What we think of today as being “computers” started out in the minds of mathematicians as purely abstract devices–thoughts about how to solve math problems using machines instead of the mind.
These mathematicians are the people we would consider the modern founders of “computer science.” Computer Science is actually the mathematical study of information processing. It is not, as some people believe it to be, the study of computer programming. In fact, there is no science of computer programming. To understand how that could possibly be true, and what I mean, you have to know the history of programming.
The earliest computers were built under the supervision of computer scientists by highly skilled electronic engineers. They were run by highly-trained operators in tightly-controlled environments. They were all custom-built by the organizations that needed them (mostly governments, to aim missiles and crack codes), and there were only one or two copies of any given model.
Then, along comes UNIVAC and the whole notion of “commercial” computers. Now, there’s only so many advanced theoretical mathematicians in the world. If you start shipping out computers to everybody, you can’t ship a mathematician along with each one. So although some organizations, such as the United States Census Bureau, almost certainly had some highly-trained operators for their machinery, other organizations undoubtedly got their machine and said, “Okay, Bill from Accounting, this is yours! Read the manual and have at it!” And there went Bill, diving into this complex machine and doing his best to make it work.
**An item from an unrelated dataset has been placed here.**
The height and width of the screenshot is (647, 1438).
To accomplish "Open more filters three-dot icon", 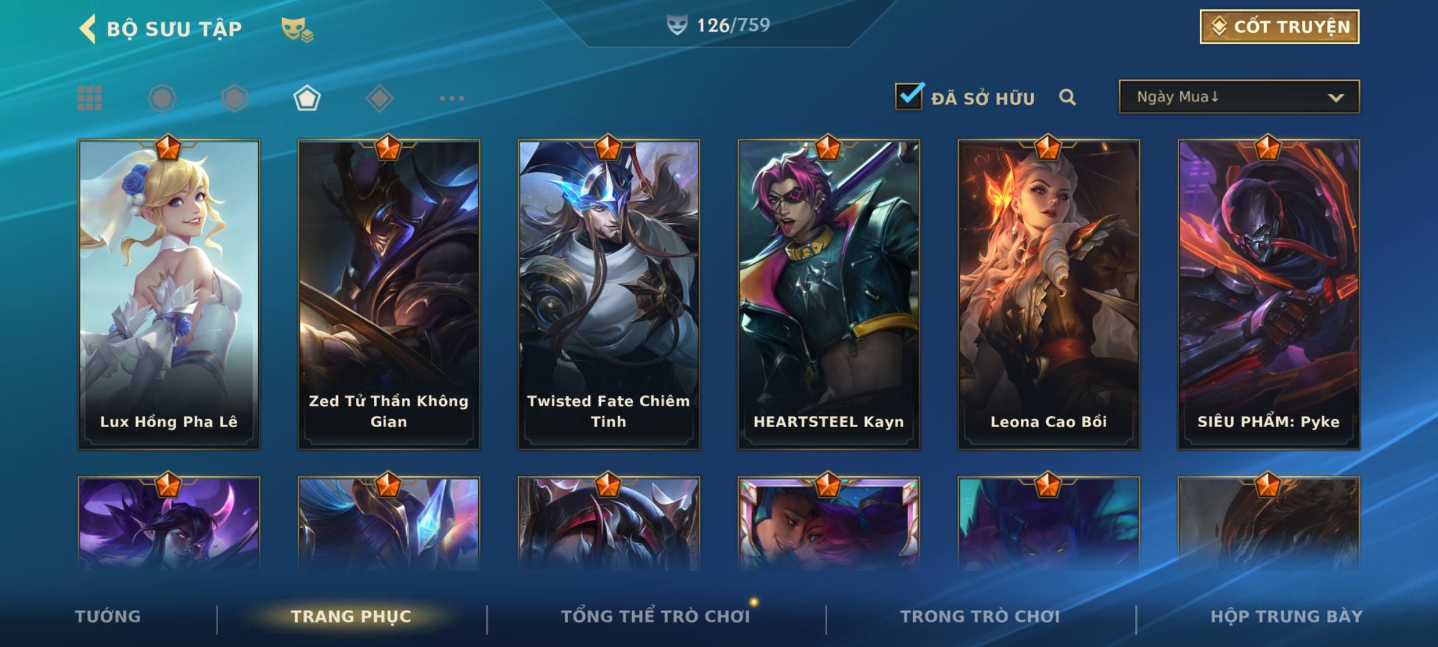I will [x=452, y=98].
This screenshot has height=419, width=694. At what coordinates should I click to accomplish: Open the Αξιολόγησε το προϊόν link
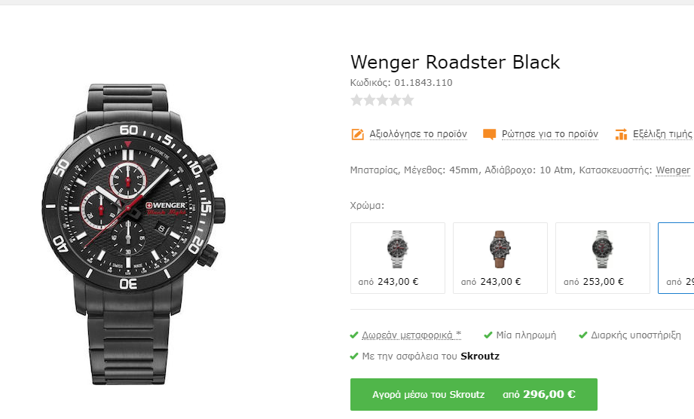coord(417,134)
Bill there is our first “working programmer.” He might have studied math in school, but he almost certainly didn’t study the sort of advanced theory needed to conceive and design the machine itself. But he can read the manual and understand it, and by trial and error, make the machine do what he wants.
Of course, the more commercial computers you ship, the more Bills you have and the fewer highly-trained operators you have. And if there’s one thing that Bill has, it’s job pressure. He has demands from management to “Get that task done now!” and “We don’t care how it’s done, just do it!” He figures out how to make the thing work according to its manual, and it works, even if it crashes every two hours.
Eventually Bill gets a whole team of programmers to work with him. He has to figure out how to design a system and split up the tasks between different people. Instead of being studied and mapped out like a standard science, the whole art of practical programming grows organically, more like college students teaching themselves to cook than like NASA engineers building a space shuttle.
So there’s this hodge-podge system for software development, and it’s all very complex and hard to manage, but everybody gets along somehow. Then along comes The Mythical Man Month, a book by a guy who actually looked at the process of software development and pointed out some things about it–most famously that adding more programmers to a project doesn’t necessarily make it faster. He didn’t come up with a whole science, but he did make some good observations about programming and managing software development.
Of course, then came a flurry of software development methods: the Rational Unified Process, the Capability Maturity Model, Agile Software Development, and others. None of these claim to be a science, just a way of managing the complexity of software development.
And that, basically, brings us up to where we are today: lots of “methods,” but no real science.
A science is composed of observations, experiments, and laws. Although we have hundreds of books of observations about practical programming, and “the world is our laboratory”, all of that has resulted in very few laws, which are the most important part of a science. That is, instead of coming up with methods to work around complexity, there ought to be some fundamental rules to follow that would lead to simplicity–ways to avoid complexity entirely and explain why what “works” in software development does work.
In reality, there are two missing sciences here. The first one is being worked on actively, and includes the various methods I mentioned above. That’s the science of managing software development. The fact that conflicting, equally-valid “opinions” seem to exist within the field indicates that the fundamental laws of software management have not been worked out. However, there is at least attention being given to the problem.
The other science, though, gets very little attention in the practical world of programming: the science of writing software. Very few people are taught that there is a science to writing software, in school. Instead, they are just shown “This is how it works in this programming language, now go write some software!”
The science I’m talking about is not Computer Science. That’s a mathematical study. I’m talking about a science for the “working programmer”–something that gives fundamental laws and rules to follow when writing a program in any language. One that’s as reliable as physics or chemistry in telling you how to create an application.
Some people might say that such a science is not possible, that software development is too variable to ever be described by simple, fundamental laws. Some people also once said that understanding the physical universe was impossible because “it is the creation of God and God is unknowable.” So unless you’re telling me computers are unknowable, I think that making such a science would be entirely possible.
Actually, I’ve started to collect some basic hypotheses for such a science, and I’m writing a book about it. I might post some of them here, but actually, all of what I’ve written in the blog so far actually comes from those hypotheses. That is, I haven’t really posted any of my hypothetical “laws” yet, but I have been posting data that I’ve derived from them.
Anyhow, I think that the primary source of complexity in software is actually the fact that this science is lacking. If programmers actually had a science for simplicity in software, there wouldn’t be nearly so much complexity, and we wouldn’t need crazy processes to manage that complexity.
Whenever there’s a problem with something, my instinct is to go philosophically above the level of the problem and look at it from there. If there’s some “unsolvable” effect happening to something, there must be some unknown cause on a higher level. So there you go–if the problem is complexity, then maybe it’s because there was no science of simplicity in the first place.